TASK PROMPT:
The answer must be an exact reproduction of the lines from the start of the records below through the line containing "You are a computer-use agent. Image resolution: width=607", and nothing more.

GIVEN RECORDS:
========================================

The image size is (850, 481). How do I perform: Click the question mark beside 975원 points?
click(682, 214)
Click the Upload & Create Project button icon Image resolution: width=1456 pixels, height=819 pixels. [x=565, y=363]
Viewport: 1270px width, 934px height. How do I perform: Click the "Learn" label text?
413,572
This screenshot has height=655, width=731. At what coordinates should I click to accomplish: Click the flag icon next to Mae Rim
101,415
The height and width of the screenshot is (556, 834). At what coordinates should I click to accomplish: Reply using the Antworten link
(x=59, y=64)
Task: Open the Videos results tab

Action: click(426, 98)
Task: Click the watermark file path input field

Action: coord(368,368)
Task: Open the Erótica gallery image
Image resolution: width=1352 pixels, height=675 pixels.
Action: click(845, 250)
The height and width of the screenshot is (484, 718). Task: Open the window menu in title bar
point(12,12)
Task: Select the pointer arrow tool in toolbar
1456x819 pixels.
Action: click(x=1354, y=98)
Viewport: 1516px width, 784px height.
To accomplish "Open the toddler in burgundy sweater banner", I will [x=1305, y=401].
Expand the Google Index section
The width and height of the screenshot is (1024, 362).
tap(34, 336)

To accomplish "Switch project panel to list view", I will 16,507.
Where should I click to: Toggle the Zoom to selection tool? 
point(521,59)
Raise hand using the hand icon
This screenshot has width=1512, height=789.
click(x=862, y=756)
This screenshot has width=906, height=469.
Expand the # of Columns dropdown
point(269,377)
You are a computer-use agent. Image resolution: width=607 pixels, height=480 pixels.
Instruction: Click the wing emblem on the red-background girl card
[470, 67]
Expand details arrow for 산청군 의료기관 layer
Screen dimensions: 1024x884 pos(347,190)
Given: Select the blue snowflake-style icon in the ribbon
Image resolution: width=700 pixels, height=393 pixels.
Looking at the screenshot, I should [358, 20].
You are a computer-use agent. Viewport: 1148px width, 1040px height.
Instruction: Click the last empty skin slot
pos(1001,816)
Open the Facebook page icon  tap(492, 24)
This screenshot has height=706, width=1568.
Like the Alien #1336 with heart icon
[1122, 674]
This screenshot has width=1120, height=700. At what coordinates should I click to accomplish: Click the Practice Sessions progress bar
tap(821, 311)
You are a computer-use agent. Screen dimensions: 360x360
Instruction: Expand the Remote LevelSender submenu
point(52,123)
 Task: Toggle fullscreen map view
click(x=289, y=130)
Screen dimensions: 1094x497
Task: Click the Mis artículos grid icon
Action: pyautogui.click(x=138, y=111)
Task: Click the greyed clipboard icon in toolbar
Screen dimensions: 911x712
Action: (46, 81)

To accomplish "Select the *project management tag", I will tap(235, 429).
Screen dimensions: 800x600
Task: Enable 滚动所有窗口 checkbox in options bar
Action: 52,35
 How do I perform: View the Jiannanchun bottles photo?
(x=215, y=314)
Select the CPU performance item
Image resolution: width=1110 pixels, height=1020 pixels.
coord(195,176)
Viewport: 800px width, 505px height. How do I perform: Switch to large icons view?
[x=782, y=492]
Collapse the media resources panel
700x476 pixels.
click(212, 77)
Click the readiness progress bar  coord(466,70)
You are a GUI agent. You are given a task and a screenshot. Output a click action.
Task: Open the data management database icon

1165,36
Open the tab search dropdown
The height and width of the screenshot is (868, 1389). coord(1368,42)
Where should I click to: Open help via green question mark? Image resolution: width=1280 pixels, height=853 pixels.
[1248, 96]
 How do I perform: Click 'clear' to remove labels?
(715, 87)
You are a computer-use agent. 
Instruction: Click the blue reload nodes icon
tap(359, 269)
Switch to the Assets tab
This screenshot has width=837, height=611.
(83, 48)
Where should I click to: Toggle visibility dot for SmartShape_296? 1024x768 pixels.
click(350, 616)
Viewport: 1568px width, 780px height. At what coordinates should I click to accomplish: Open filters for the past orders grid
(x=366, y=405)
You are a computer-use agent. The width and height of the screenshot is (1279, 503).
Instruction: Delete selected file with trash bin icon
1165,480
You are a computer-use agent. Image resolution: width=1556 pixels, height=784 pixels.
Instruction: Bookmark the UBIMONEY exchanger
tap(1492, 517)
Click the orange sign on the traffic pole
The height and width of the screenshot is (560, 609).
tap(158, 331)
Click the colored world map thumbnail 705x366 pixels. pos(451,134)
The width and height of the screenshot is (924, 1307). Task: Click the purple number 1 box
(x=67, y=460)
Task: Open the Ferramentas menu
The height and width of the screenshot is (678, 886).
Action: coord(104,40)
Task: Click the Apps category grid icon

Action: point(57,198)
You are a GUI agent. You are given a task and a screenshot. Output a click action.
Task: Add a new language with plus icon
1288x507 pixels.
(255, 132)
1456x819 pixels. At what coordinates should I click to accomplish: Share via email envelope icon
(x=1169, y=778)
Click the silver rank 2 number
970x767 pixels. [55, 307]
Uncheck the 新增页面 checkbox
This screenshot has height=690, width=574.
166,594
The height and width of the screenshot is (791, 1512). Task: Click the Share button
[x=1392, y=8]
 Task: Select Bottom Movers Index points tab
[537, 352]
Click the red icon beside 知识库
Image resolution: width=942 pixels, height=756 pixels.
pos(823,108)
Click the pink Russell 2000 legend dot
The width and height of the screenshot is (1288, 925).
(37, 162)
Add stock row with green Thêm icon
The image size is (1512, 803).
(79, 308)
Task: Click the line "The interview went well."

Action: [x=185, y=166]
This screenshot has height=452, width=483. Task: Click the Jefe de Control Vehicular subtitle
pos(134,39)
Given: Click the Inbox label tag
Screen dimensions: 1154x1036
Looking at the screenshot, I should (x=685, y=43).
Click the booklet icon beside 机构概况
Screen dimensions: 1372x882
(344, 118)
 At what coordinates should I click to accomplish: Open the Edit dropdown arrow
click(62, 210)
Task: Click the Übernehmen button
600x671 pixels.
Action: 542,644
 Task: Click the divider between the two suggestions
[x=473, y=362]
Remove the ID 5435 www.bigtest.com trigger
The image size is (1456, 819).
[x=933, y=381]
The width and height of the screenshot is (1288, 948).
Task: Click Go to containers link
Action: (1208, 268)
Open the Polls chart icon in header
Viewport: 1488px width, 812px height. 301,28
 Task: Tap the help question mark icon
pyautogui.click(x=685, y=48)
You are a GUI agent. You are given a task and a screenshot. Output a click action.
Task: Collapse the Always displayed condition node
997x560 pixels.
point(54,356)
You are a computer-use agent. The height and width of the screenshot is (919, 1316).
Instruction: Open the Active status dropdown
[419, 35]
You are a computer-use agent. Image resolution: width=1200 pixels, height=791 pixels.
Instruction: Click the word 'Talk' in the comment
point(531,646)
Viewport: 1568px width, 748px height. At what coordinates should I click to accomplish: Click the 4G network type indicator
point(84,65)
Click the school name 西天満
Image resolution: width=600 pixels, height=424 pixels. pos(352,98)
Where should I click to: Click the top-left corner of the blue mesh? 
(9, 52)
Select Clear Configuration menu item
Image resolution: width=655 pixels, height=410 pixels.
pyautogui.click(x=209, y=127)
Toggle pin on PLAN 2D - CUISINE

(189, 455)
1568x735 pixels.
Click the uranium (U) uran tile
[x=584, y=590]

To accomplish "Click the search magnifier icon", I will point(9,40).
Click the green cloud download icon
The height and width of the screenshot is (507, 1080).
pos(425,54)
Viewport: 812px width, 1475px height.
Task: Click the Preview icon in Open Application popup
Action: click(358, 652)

========================================

RESPONSE:
The image size is (850, 481). How do I perform: Click the question mark beside 975원 points?
click(682, 214)
Click the Upload & Create Project button icon Image resolution: width=1456 pixels, height=819 pixels. [x=565, y=363]
Viewport: 1270px width, 934px height. How do I perform: Click the "Learn" label text?
413,572
This screenshot has height=655, width=731. At what coordinates should I click to accomplish: Click the flag icon next to Mae Rim
101,415
The height and width of the screenshot is (556, 834). At what coordinates should I click to accomplish: Reply using the Antworten link
(x=59, y=64)
Task: Open the Videos results tab

Action: click(426, 98)
Task: Click the watermark file path input field

Action: coord(368,368)
Task: Open the Erótica gallery image
Image resolution: width=1352 pixels, height=675 pixels.
Action: click(845, 250)
The height and width of the screenshot is (484, 718). Task: Open the window menu in title bar
point(12,12)
Task: Select the pointer arrow tool in toolbar
1456x819 pixels.
Action: click(x=1354, y=98)
Viewport: 1516px width, 784px height.
To accomplish "Open the toddler in burgundy sweater banner", I will [x=1305, y=401].
Expand the Google Index section
The width and height of the screenshot is (1024, 362).
tap(34, 336)

To accomplish "Switch project panel to list view", I will 16,507.
Where should I click to: Toggle the Zoom to selection tool? 
point(521,59)
Raise hand using the hand icon
This screenshot has width=1512, height=789.
click(x=862, y=756)
This screenshot has width=906, height=469.
Expand the # of Columns dropdown
point(269,377)
You are a computer-use agent. Image resolution: width=607 pixels, height=480 pixels.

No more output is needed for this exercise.